Your goal
Reproduce each of the following lines word for word.

---

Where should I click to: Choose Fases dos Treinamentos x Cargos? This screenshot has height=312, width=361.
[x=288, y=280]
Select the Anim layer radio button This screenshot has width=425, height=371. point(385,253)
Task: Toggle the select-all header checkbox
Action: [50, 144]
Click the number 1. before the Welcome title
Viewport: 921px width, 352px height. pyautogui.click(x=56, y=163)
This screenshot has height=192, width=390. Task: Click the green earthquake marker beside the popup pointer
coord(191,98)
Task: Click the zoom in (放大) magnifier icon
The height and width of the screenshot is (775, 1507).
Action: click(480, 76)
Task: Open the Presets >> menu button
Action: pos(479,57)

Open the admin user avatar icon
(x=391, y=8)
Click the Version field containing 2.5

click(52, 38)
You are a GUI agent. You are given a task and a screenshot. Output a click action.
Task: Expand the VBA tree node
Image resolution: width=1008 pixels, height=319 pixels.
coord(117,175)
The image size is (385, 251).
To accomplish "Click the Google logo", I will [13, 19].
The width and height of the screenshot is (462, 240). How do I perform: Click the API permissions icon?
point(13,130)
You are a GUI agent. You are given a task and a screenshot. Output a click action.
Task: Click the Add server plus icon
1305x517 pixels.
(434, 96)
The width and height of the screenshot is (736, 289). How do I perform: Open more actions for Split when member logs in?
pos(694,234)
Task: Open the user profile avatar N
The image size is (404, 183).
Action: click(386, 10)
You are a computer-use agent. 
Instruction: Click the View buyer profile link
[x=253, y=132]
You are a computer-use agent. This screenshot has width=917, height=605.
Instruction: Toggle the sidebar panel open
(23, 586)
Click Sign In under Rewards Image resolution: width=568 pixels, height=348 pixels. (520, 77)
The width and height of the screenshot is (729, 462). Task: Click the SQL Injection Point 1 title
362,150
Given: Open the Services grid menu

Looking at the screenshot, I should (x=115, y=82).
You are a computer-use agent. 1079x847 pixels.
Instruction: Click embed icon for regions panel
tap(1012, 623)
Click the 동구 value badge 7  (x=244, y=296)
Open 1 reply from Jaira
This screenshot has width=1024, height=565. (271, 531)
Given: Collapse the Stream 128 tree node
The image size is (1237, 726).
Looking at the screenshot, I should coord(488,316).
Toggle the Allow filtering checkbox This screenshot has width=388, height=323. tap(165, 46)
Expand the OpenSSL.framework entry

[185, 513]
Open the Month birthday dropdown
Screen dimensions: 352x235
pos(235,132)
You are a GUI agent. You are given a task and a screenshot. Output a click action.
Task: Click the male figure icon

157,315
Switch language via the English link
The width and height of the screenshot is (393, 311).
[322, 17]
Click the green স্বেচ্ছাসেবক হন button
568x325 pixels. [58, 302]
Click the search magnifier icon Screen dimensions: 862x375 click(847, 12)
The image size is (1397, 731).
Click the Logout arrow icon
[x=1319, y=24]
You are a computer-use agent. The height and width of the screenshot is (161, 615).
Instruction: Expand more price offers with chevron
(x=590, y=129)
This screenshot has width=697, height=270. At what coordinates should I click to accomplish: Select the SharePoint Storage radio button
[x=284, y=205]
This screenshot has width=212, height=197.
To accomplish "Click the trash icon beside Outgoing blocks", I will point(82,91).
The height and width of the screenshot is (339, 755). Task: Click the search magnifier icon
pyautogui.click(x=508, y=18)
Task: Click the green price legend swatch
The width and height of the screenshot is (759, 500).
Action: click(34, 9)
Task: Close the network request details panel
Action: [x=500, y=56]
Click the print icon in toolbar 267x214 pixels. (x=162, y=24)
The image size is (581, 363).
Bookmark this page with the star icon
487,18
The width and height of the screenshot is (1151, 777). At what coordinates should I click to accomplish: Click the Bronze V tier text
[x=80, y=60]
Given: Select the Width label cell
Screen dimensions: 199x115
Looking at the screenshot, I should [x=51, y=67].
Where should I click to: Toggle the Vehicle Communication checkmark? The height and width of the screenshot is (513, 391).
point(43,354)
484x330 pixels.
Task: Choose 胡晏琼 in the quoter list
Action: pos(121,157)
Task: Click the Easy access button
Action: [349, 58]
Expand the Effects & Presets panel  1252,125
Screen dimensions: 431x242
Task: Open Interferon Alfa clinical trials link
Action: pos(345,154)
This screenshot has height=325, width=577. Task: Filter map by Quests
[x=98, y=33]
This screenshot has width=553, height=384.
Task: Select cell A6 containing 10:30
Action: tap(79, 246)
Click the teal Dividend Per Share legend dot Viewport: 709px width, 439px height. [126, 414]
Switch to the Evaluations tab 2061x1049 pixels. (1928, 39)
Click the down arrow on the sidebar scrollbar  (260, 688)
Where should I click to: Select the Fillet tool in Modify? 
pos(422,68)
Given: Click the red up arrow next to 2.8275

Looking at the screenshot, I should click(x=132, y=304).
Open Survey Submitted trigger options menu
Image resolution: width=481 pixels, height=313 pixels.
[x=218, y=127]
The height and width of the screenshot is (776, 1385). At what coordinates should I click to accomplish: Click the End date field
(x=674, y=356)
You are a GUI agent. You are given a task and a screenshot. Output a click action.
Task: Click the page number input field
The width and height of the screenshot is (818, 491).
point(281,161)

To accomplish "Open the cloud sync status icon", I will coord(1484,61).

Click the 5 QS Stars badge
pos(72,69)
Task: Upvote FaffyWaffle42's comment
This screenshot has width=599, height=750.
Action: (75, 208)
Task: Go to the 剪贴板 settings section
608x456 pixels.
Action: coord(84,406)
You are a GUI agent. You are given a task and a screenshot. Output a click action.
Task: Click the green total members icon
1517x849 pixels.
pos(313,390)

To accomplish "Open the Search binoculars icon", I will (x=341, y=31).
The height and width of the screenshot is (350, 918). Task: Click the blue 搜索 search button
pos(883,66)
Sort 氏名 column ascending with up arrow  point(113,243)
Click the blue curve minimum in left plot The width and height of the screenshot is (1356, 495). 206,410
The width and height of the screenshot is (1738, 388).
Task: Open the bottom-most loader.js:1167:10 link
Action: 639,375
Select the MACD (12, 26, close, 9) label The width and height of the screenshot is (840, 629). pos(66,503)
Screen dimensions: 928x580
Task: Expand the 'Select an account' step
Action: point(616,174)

---

Solution to this exercise
Where should I click to: Choose Fases dos Treinamentos x Cargos? This screenshot has height=312, width=361.
[x=288, y=280]
Select the Anim layer radio button This screenshot has width=425, height=371. point(385,253)
Task: Toggle the select-all header checkbox
Action: [50, 144]
Click the number 1. before the Welcome title
Viewport: 921px width, 352px height. pyautogui.click(x=56, y=163)
This screenshot has height=192, width=390. Task: Click the green earthquake marker beside the popup pointer
coord(191,98)
Task: Click the zoom in (放大) magnifier icon
The height and width of the screenshot is (775, 1507).
Action: click(480, 76)
Task: Open the Presets >> menu button
Action: pos(479,57)

Open the admin user avatar icon
(x=391, y=8)
Click the Version field containing 2.5

click(52, 38)
You are a GUI agent. You are given a task and a screenshot. Output a click action.
Task: Expand the VBA tree node
Image resolution: width=1008 pixels, height=319 pixels.
coord(117,175)
The image size is (385, 251).
To accomplish "Click the Google logo", I will [13, 19].
The width and height of the screenshot is (462, 240). How do I perform: Click the API permissions icon?
point(13,130)
You are a GUI agent. You are given a task and a screenshot. Output a click action.
Task: Click the Add server plus icon
1305x517 pixels.
(434, 96)
The width and height of the screenshot is (736, 289). How do I perform: Open more actions for Split when member logs in?
pos(694,234)
Task: Open the user profile avatar N
The image size is (404, 183).
Action: click(386, 10)
You are a computer-use agent. 
Instruction: Click the View buyer profile link
[x=253, y=132]
You are a computer-use agent. This screenshot has width=917, height=605.
Instruction: Toggle the sidebar panel open
(23, 586)
Click Sign In under Rewards Image resolution: width=568 pixels, height=348 pixels. (520, 77)
The width and height of the screenshot is (729, 462). Task: Click the SQL Injection Point 1 title
362,150
Given: Open the Services grid menu

Looking at the screenshot, I should (x=115, y=82).
You are a computer-use agent. 1079x847 pixels.
Instruction: Click embed icon for regions panel
tap(1012, 623)
Click the 동구 value badge 7  (x=244, y=296)
Open 1 reply from Jaira
This screenshot has width=1024, height=565. (271, 531)
Given: Collapse the Stream 128 tree node
The image size is (1237, 726).
Looking at the screenshot, I should coord(488,316).
Toggle the Allow filtering checkbox This screenshot has width=388, height=323. tap(165, 46)
Expand the OpenSSL.framework entry

[185, 513]
Open the Month birthday dropdown
Screen dimensions: 352x235
pos(235,132)
You are a GUI agent. You are given a task and a screenshot. Output a click action.
Task: Click the male figure icon

157,315
Switch language via the English link
The width and height of the screenshot is (393, 311).
[322, 17]
Click the green স্বেচ্ছাসেবক হন button
568x325 pixels. [58, 302]
Click the search magnifier icon Screen dimensions: 862x375 click(847, 12)
The image size is (1397, 731).
Click the Logout arrow icon
[x=1319, y=24]
You are a computer-use agent. The height and width of the screenshot is (161, 615).
Instruction: Expand more price offers with chevron
(x=590, y=129)
This screenshot has width=697, height=270. At what coordinates should I click to accomplish: Select the SharePoint Storage radio button
[x=284, y=205]
This screenshot has width=212, height=197.
To accomplish "Click the trash icon beside Outgoing blocks", I will point(82,91).
The height and width of the screenshot is (339, 755). Task: Click the search magnifier icon
pyautogui.click(x=508, y=18)
Task: Click the green price legend swatch
The width and height of the screenshot is (759, 500).
Action: click(34, 9)
Task: Close the network request details panel
Action: [x=500, y=56]
Click the print icon in toolbar 267x214 pixels. (x=162, y=24)
The image size is (581, 363).
Bookmark this page with the star icon
487,18
The width and height of the screenshot is (1151, 777). At what coordinates should I click to accomplish: Click the Bronze V tier text
[x=80, y=60]
Given: Select the Width label cell
Screen dimensions: 199x115
Looking at the screenshot, I should [x=51, y=67].
Where should I click to: Toggle the Vehicle Communication checkmark? The height and width of the screenshot is (513, 391).
point(43,354)
484x330 pixels.
Task: Choose 胡晏琼 in the quoter list
Action: pos(121,157)
Task: Click the Easy access button
Action: [349, 58]
Expand the Effects & Presets panel  1252,125
Screen dimensions: 431x242
Task: Open Interferon Alfa clinical trials link
Action: pos(345,154)
This screenshot has height=325, width=577. Task: Filter map by Quests
[x=98, y=33]
This screenshot has width=553, height=384.
Task: Select cell A6 containing 10:30
Action: tap(79, 246)
Click the teal Dividend Per Share legend dot Viewport: 709px width, 439px height. [126, 414]
Switch to the Evaluations tab 2061x1049 pixels. (1928, 39)
Click the down arrow on the sidebar scrollbar  (260, 688)
Where should I click to: Select the Fillet tool in Modify? 
pos(422,68)
Given: Click the red up arrow next to 2.8275

Looking at the screenshot, I should click(x=132, y=304).
Open Survey Submitted trigger options menu
Image resolution: width=481 pixels, height=313 pixels.
[x=218, y=127]
The height and width of the screenshot is (776, 1385). At what coordinates should I click to accomplish: Click the End date field
(x=674, y=356)
You are a GUI agent. You are given a task and a screenshot. Output a click action.
Task: Click the page number input field
The width and height of the screenshot is (818, 491).
point(281,161)

To accomplish "Open the cloud sync status icon", I will coord(1484,61).

Click the 5 QS Stars badge
pos(72,69)
Task: Upvote FaffyWaffle42's comment
This screenshot has width=599, height=750.
Action: (75, 208)
Task: Go to the 剪贴板 settings section
608x456 pixels.
Action: coord(84,406)
You are a GUI agent. You are given a task and a screenshot. Output a click action.
Task: Click the green total members icon
1517x849 pixels.
pos(313,390)

To accomplish "Open the Search binoculars icon", I will (x=341, y=31).
The height and width of the screenshot is (350, 918). Task: Click the blue 搜索 search button
pos(883,66)
Sort 氏名 column ascending with up arrow  point(113,243)
Click the blue curve minimum in left plot The width and height of the screenshot is (1356, 495). 206,410
The width and height of the screenshot is (1738, 388).
Task: Open the bottom-most loader.js:1167:10 link
Action: 639,375
Select the MACD (12, 26, close, 9) label The width and height of the screenshot is (840, 629). pos(66,503)
Screen dimensions: 928x580
Task: Expand the 'Select an account' step
Action: point(616,174)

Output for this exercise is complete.